» **Material shown**
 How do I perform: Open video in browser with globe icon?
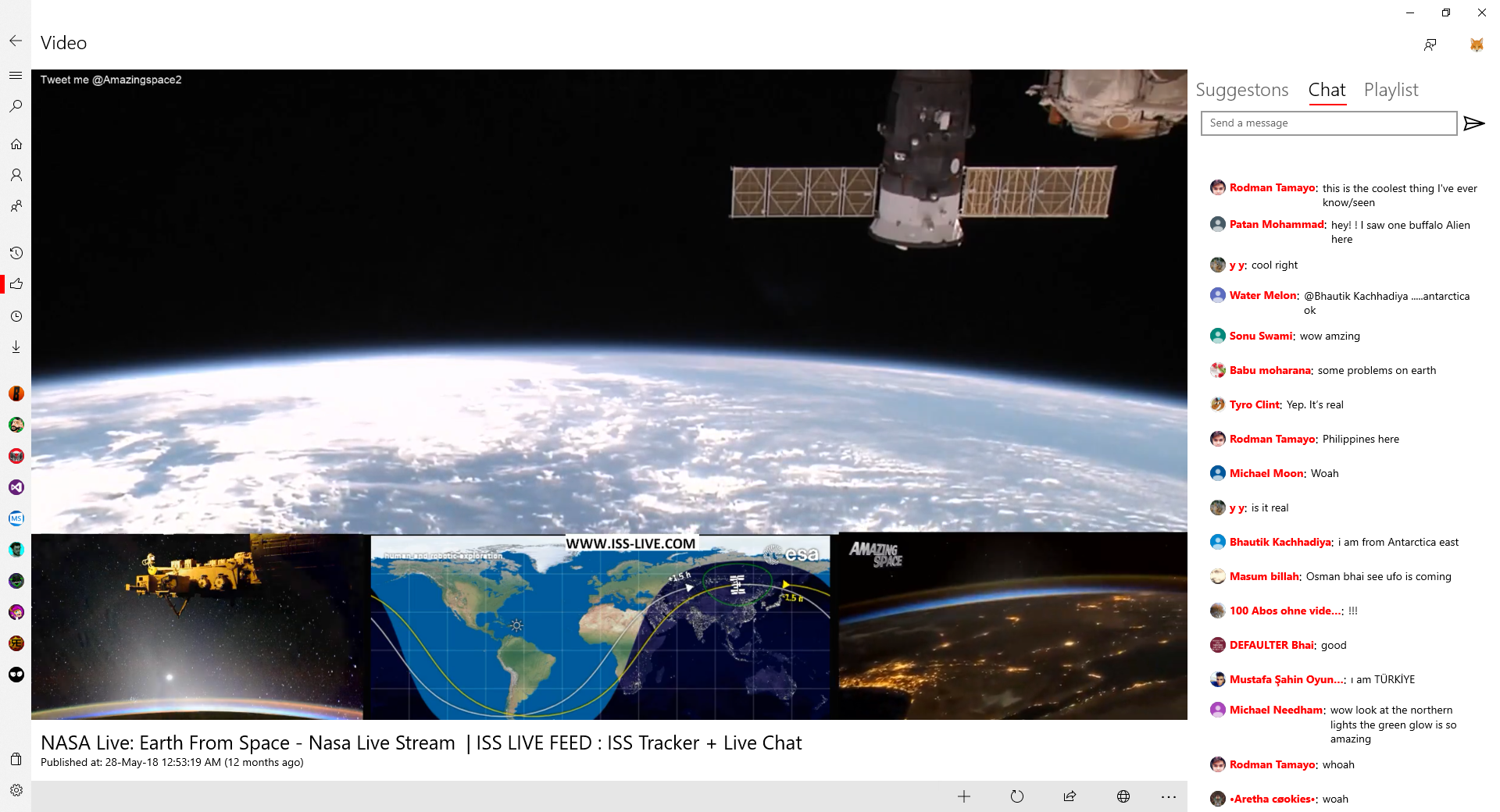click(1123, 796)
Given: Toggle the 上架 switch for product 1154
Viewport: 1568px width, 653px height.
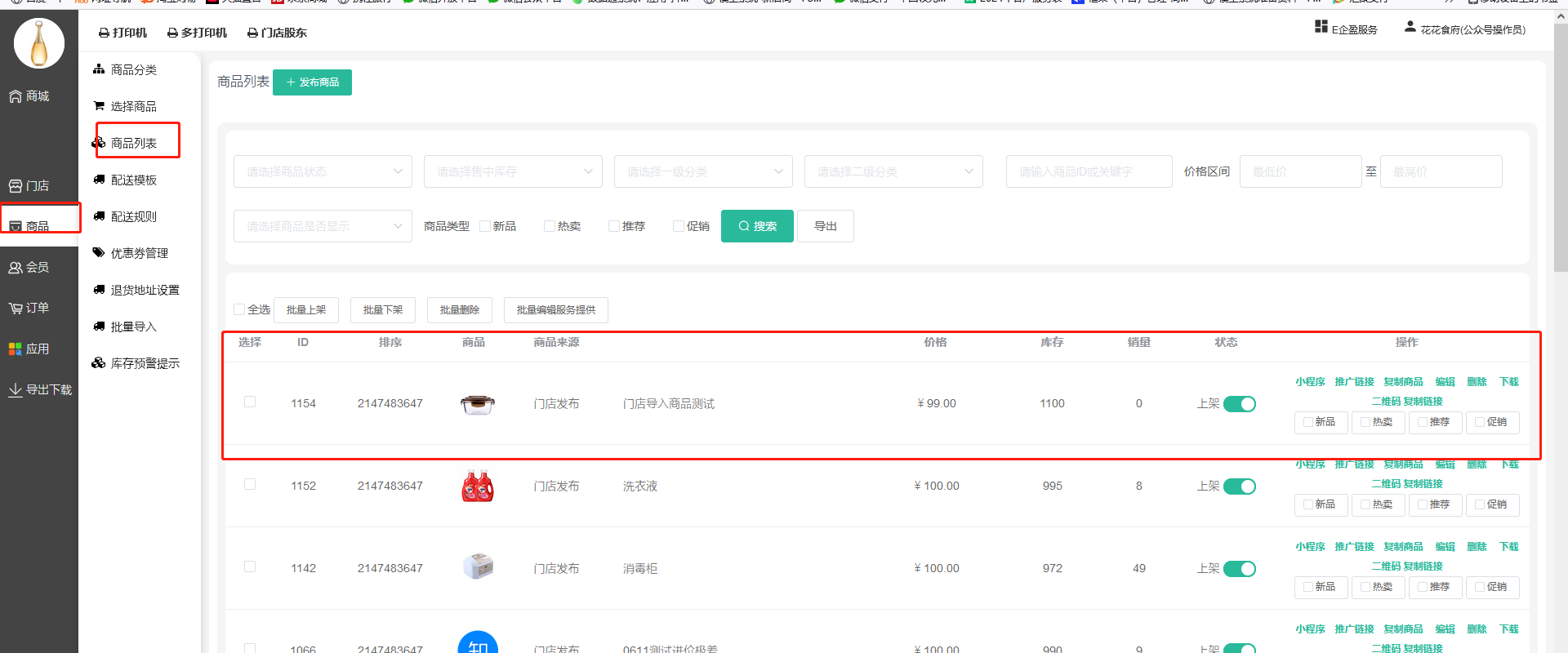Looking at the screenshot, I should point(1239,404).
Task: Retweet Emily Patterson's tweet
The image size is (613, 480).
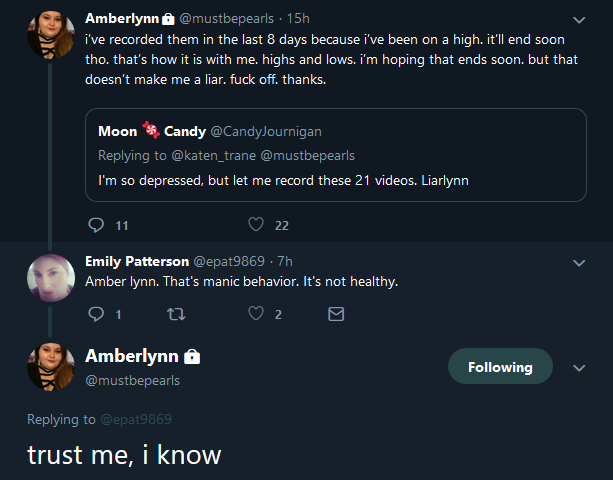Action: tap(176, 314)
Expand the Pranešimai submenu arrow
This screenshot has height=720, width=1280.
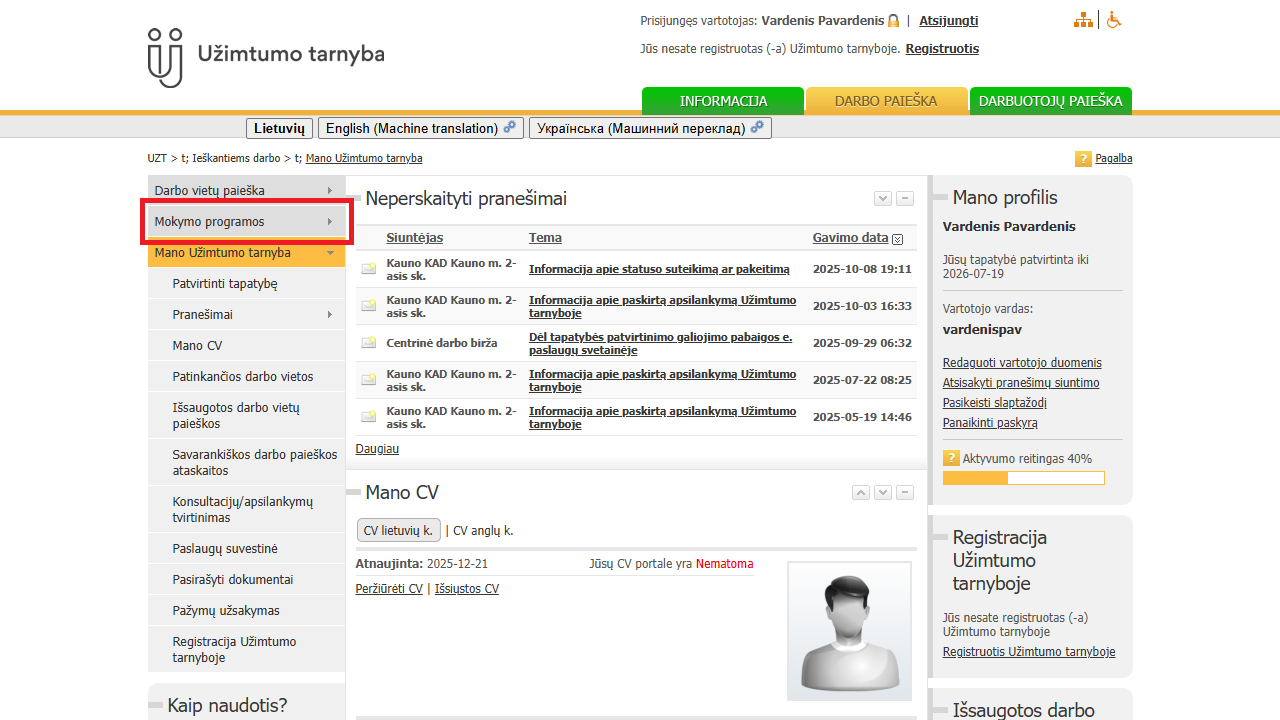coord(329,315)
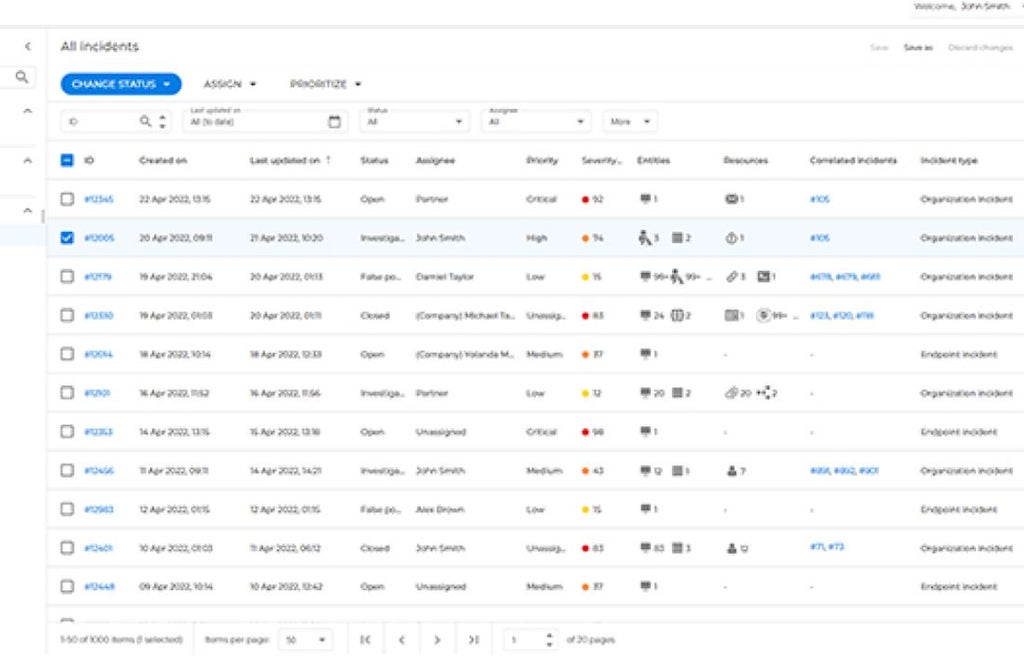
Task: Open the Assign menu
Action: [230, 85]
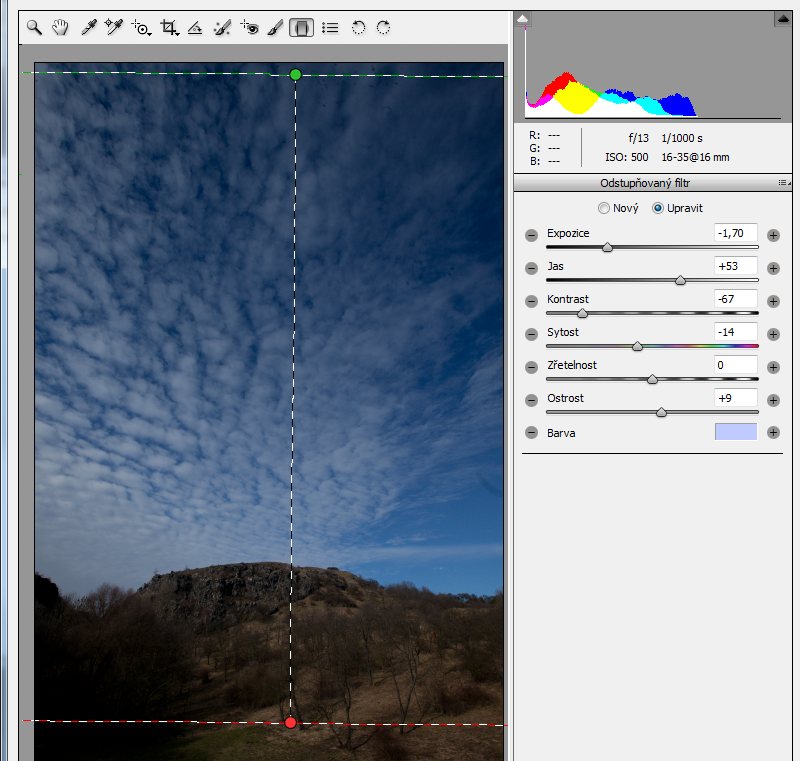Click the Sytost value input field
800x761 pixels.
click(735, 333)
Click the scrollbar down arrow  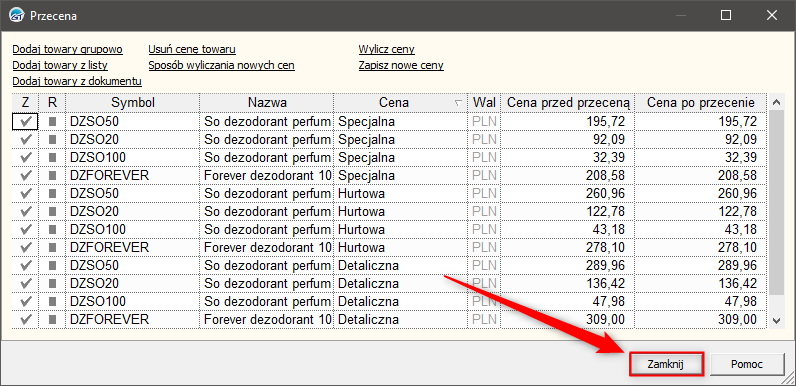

» **Your goal**
Without any pictures, reproduce exactly the lines from the line that contains "Expand the Pranešimai submenu arrow" to the end of the entries above, both ends included.

» **Solution**
Expand the Pranešimai submenu arrow
This screenshot has height=720, width=1280.
coord(329,315)
Task: Open the Assign menu
Action: [230, 85]
Click the Sytost value input field
800x761 pixels.
click(735, 333)
Click the scrollbar down arrow  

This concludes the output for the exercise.